Not one to dabble in just those summer games, he also takes to the pool and led his boys volleyball team to OFSAA.
His repeated provincial competition appearances earned him the Colin Hood award.
Still, Hodge credits his busy childhood with his excellence in sports.
“I’ve played since as far as I could remember,” he said. “I would just play outside when I was a kid. I’d go to the park and play baseball, soccer, whatever.
“I just joined all the school teams I could because I liked it so much.”
That dedication to sports wasn’t just reserved to playing them either; he helped coach the junior girls volleyball team this year.

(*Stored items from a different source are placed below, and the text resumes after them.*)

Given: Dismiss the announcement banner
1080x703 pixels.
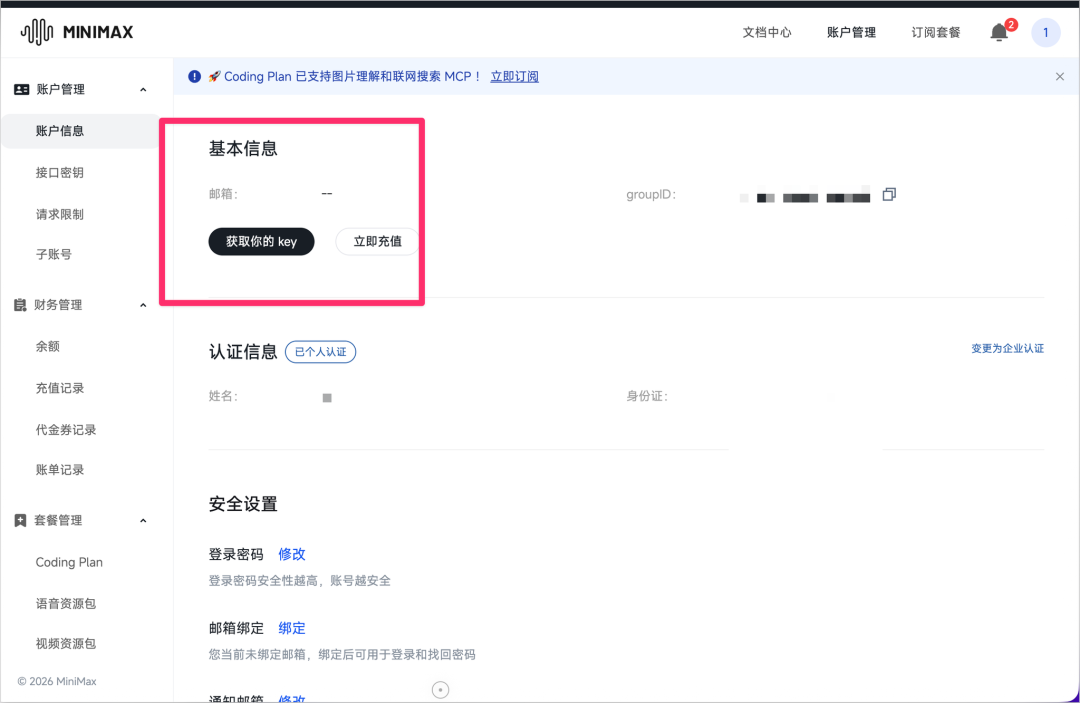Looking at the screenshot, I should [1059, 76].
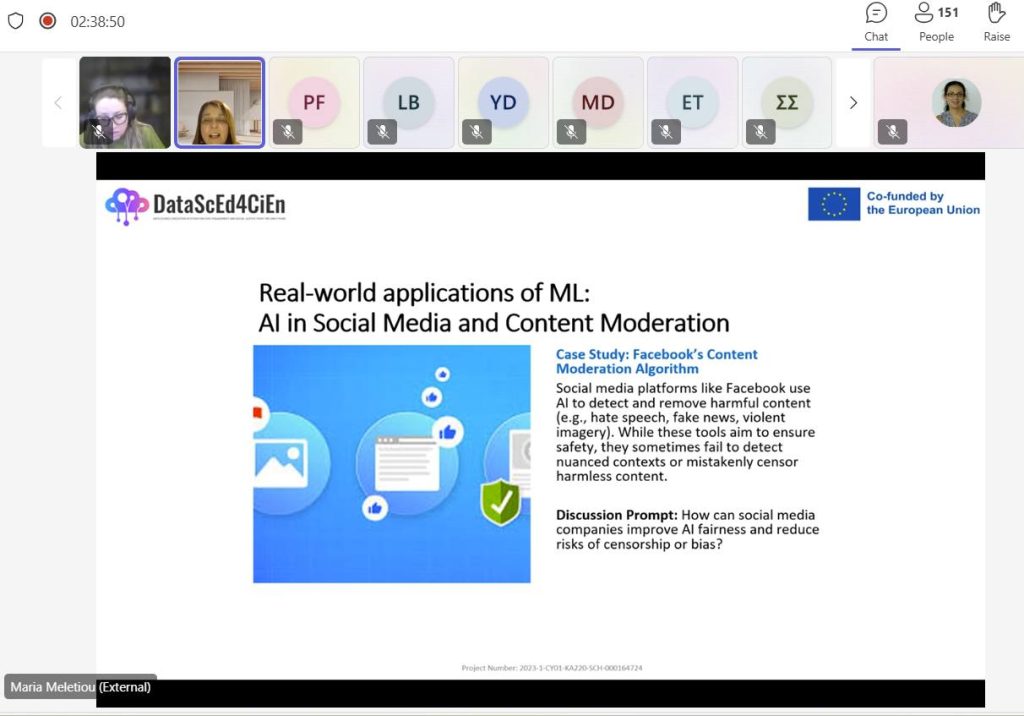
Task: Select the ET participant avatar
Action: pos(692,102)
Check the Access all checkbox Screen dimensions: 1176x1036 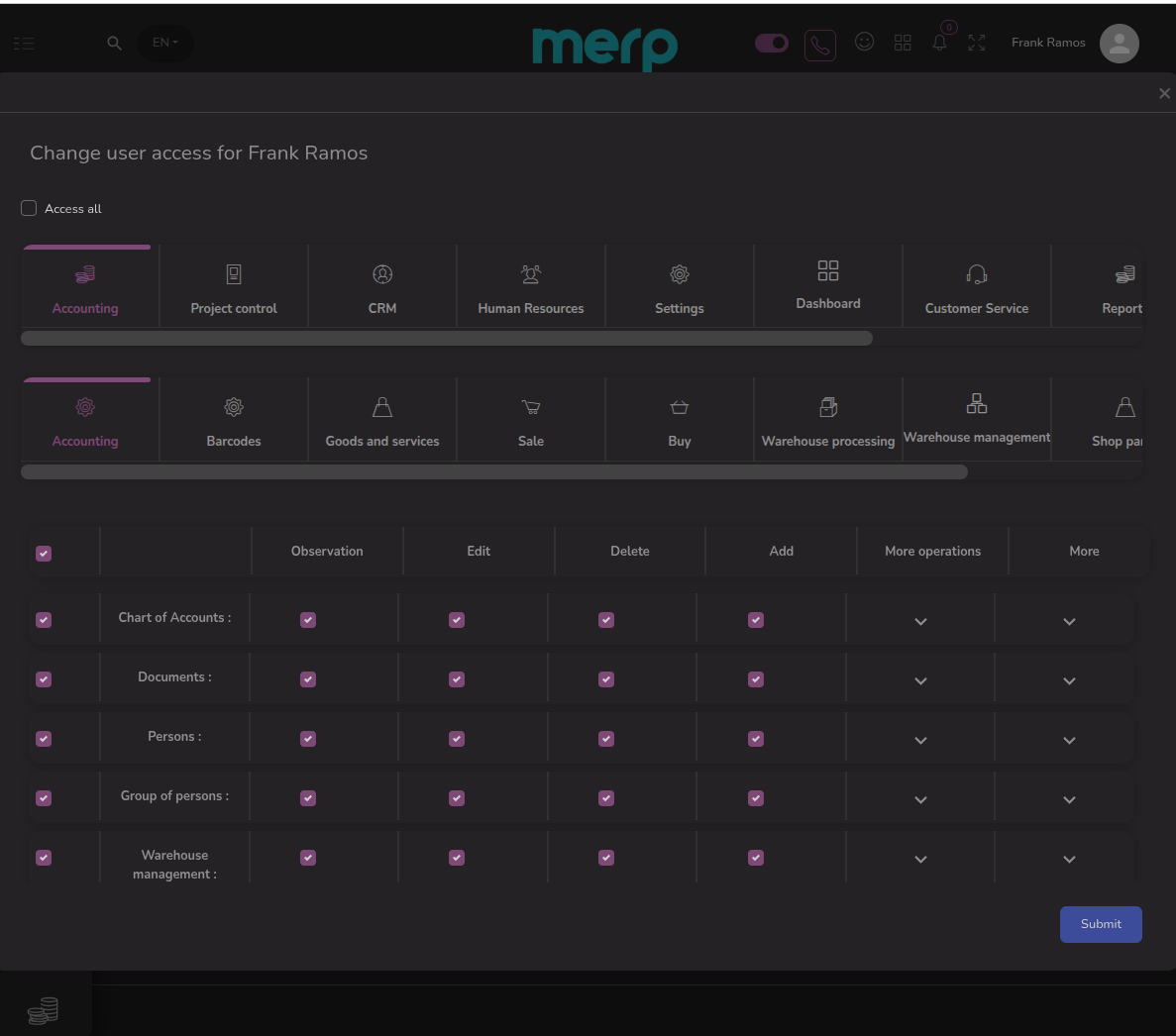click(x=29, y=208)
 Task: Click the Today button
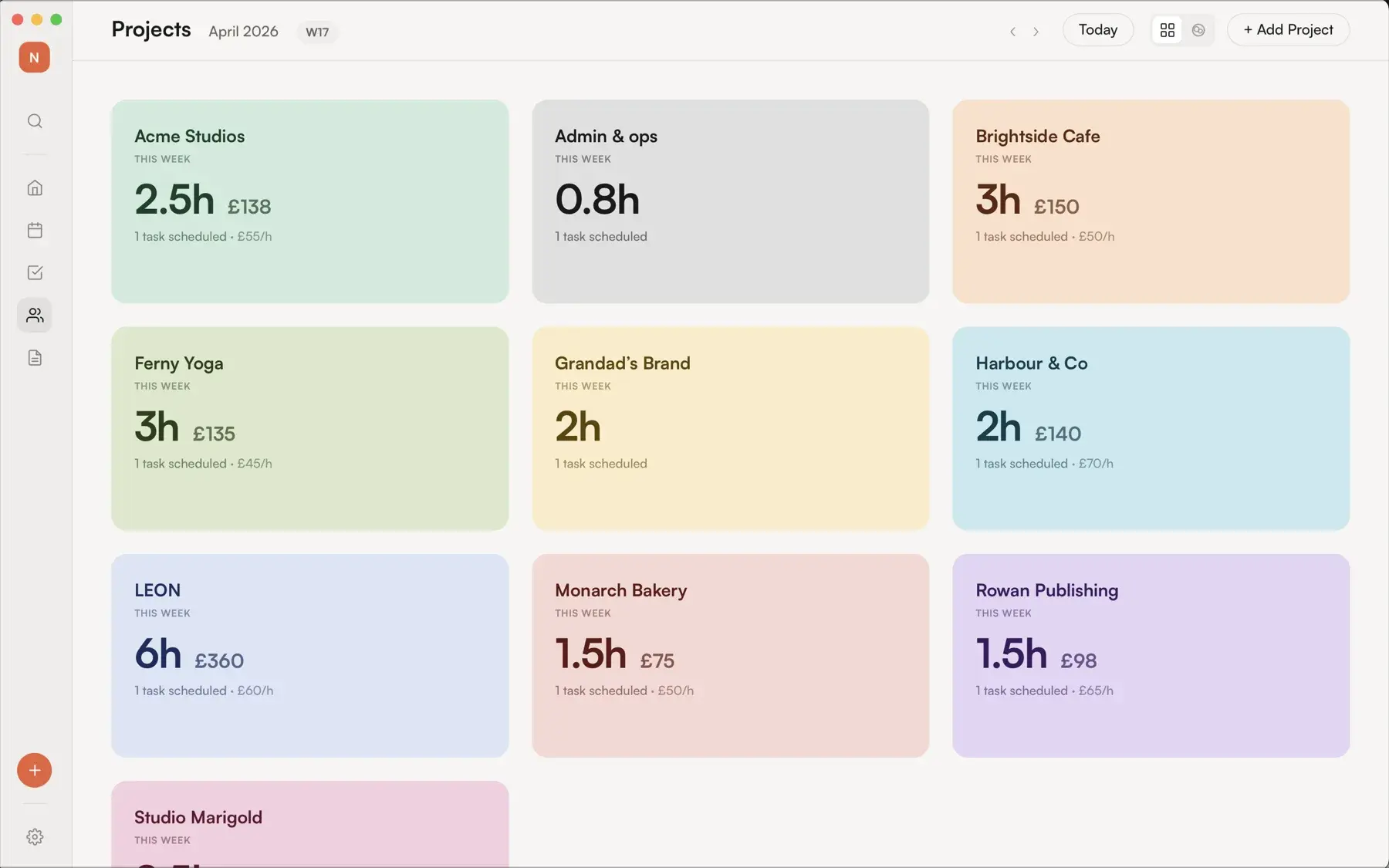point(1098,30)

But his biggest score this season was his 96-percent average in the classroom. Not one to shy away from contributing to school life, Hodge was also the student council president in grade 11.
What’s next? Engineering at Queen’s. But he’s hesitant on which route to take.
“I’m not sure yet, probably mechanical,” he said.
There’s only one problem though.
“They don’t have javelin or discus for track and field in university because it’s an indoor track,” Hodge said. “I might try something new if I can.”
That something new, it turns out, is picking up the oars.
“A lot of people don’t have experience at rowing until they get to university so I might try that out if they let me,” he said.
Even though he’ll have a lot on his schedule between academics, pursuing new sports and meeting new people, Hodge said he’ll miss his teachers and friends at Runnymede.
“Nobody’s coming to Queen’s with me,” he said, jokingly sucking back tears.